* _Excerpted passage_
========

Grand Tour in Spain and Portugal
Esto me suena a chino. It’s a matter of understanding. If we travel around the world, we expect more than just drinking a Martini and strolling along endless sandy beaches. If we want to open up new horizons, it is because we want to understand the unknown and question our beliefs and ideas. We probably go out into the world expecting answers, but we come back with new questions. When we had the answers, the questions changed (Aldous Huxley).
For three weeks 12 Chinese architecture students travelled by bus on a classic Grand Tour of the Iberian Peninsula. Organized and guided by members of Guiding Architects: Madrid, Valencia, Granada, Cordoba, Seville, Lisbon, Porto, Asturias, Bilbao, San Sebastian, Barcelona and Girona. The aim was, of course, to get to know first-hand the new contemporary architecture of Spain and Portugal. It seems that world-famous architecture, such as the Ciutat de les Arts i les Ciències of Calatrava in Valencia, the Guggenheim Museum in Bilbao or the Reina Sofía Museum of Nouvell in Madrid, seemed more interesting than expected; but what impressed them most was the background of architectural and urbanistic traditions and their management in Spain and Portugal.
2000 years of Iberian history condensed in architecture. The Muslim occupation until the 15th century, the Conquest of the Catholic Kings, the modern movement, the grey period of the dictatorships, democracy with the Olympics and the world exhibitions. Everything is reflected in the cities of Spain and Portugal. An attentive and educated traveller can read it like in an open history book.
The transformations of Islamic urban planning in Cordoba or Valencia constitute a radically new form of representation. The permanence and rewriting of architectural landmarks, from the Alhambra in Granada, the Mosque of Cordoba to the Sagrada Familia in Barcelona. Sensitive revitalisations of apparently obsolete fishing settlements such as El Cabanyal in Valencia or textile factories such as Can Framis in Barcelona. Instead of tabula rasa, there is a renewed reason for being.

========

* _Supplied data_
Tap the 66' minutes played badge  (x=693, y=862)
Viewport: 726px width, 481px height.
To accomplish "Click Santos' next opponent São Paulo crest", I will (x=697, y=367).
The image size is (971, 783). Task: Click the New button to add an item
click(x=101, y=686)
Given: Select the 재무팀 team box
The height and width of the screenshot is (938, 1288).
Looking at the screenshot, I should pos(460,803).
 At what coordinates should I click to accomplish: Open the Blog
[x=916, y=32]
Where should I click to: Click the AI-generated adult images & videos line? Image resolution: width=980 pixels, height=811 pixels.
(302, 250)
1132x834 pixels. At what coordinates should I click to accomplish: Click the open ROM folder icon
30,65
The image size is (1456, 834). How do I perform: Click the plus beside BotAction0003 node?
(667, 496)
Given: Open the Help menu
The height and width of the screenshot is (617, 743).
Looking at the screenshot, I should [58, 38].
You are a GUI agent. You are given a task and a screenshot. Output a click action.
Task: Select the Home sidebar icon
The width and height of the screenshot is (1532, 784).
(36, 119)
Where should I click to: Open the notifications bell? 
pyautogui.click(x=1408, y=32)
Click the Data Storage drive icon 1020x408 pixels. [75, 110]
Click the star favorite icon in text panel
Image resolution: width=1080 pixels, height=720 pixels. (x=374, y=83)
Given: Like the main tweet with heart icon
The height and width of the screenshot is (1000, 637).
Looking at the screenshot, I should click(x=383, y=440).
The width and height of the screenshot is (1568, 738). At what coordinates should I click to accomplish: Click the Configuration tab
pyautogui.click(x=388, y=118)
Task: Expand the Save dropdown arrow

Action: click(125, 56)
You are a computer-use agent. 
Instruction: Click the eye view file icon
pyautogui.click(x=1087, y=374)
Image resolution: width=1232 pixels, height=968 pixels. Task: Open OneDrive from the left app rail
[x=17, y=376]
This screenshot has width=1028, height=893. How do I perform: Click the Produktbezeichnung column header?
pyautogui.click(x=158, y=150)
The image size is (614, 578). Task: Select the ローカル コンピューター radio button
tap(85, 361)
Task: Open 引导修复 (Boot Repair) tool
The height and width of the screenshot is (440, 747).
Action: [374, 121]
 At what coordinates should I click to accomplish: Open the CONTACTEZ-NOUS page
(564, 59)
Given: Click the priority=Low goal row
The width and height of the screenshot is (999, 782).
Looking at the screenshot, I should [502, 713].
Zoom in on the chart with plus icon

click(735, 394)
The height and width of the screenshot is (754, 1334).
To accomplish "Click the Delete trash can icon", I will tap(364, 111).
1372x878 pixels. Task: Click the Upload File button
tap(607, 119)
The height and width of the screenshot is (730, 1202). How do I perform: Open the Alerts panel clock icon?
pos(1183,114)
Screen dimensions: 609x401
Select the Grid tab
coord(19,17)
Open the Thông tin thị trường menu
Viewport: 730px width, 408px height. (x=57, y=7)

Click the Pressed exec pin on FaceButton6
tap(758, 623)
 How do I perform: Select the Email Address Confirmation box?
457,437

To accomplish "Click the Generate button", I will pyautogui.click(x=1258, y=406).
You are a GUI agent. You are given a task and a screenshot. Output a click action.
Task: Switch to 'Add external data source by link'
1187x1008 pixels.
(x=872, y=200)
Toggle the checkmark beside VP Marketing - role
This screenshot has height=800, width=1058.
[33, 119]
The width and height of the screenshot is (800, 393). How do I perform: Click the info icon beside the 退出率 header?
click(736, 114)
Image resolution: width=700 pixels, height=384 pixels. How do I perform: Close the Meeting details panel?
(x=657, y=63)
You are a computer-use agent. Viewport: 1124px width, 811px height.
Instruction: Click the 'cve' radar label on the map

========

* _Exercise goal_
Return, word for word, the part of the Grand Tour in Spain and Portugal text above that opens with the words containing "For three weeks" and closes with "in Spain and Portugal.".

* _Right answer_
For three weeks 12 Chinese architecture students travelled by bus on a classic Grand Tour of the Iberian Peninsula. Organized and guided by members of Guiding Architects: Madrid, Valencia, Granada, Cordoba, Seville, Lisbon, Porto, Asturias, Bilbao, San Sebastian, Barcelona and Girona. The aim was, of course, to get to know first-hand the new contemporary architecture of Spain and Portugal. It seems that world-famous architecture, such as the Ciutat de les Arts i les Ciències of Calatrava in Valencia, the Guggenheim Museum in Bilbao or the Reina Sofía Museum of Nouvell in Madrid, seemed more interesting than expected; but what impressed them most was the background of architectural and urbanistic traditions and their management in Spain and Portugal.